EXERCISE BRIEF.
From the data below, tally each line that has "computer" in it, then give that tally without comment.

——————————

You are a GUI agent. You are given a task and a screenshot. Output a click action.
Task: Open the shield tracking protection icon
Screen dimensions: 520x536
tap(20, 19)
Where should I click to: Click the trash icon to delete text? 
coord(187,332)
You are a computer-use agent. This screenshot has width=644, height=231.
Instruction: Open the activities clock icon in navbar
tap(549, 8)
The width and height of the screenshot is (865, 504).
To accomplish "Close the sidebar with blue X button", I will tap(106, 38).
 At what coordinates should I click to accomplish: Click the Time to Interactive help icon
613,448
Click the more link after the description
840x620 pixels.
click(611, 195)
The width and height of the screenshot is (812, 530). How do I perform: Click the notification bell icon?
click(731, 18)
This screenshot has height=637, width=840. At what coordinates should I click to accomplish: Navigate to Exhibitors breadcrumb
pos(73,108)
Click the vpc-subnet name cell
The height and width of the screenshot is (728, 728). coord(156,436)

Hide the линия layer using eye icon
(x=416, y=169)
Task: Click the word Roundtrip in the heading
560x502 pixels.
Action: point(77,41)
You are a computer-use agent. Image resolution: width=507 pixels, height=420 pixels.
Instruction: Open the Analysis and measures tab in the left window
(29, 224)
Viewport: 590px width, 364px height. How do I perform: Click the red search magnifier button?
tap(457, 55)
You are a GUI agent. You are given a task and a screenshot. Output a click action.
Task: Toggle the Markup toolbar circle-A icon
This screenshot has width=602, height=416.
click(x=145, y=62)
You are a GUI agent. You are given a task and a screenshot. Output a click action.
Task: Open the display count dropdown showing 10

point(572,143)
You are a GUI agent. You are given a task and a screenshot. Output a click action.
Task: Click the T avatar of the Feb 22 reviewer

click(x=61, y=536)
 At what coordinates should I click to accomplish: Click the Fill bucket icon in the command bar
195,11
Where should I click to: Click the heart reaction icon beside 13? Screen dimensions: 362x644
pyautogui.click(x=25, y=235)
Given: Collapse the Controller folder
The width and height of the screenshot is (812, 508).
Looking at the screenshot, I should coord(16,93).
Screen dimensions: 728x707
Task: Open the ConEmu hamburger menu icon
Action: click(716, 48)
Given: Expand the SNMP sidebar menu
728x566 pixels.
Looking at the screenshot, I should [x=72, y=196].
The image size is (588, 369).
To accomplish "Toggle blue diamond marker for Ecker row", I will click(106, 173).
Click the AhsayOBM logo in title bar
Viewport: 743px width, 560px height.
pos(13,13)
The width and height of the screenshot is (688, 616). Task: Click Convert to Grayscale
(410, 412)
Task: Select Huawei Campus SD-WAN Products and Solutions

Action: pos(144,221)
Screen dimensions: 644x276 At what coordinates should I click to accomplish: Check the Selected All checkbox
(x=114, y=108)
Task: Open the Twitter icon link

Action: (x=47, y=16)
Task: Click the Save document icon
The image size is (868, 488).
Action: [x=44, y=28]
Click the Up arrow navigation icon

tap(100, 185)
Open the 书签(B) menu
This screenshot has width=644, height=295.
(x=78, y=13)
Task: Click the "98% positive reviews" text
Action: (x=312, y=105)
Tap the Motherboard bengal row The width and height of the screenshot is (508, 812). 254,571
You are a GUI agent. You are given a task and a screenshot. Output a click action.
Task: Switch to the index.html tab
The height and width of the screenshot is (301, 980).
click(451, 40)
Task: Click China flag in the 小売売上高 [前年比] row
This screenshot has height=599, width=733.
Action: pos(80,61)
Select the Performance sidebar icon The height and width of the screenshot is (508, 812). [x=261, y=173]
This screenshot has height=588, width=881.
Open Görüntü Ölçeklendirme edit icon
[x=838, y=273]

——————————

ANSWER TO THIS EXERCISE.
2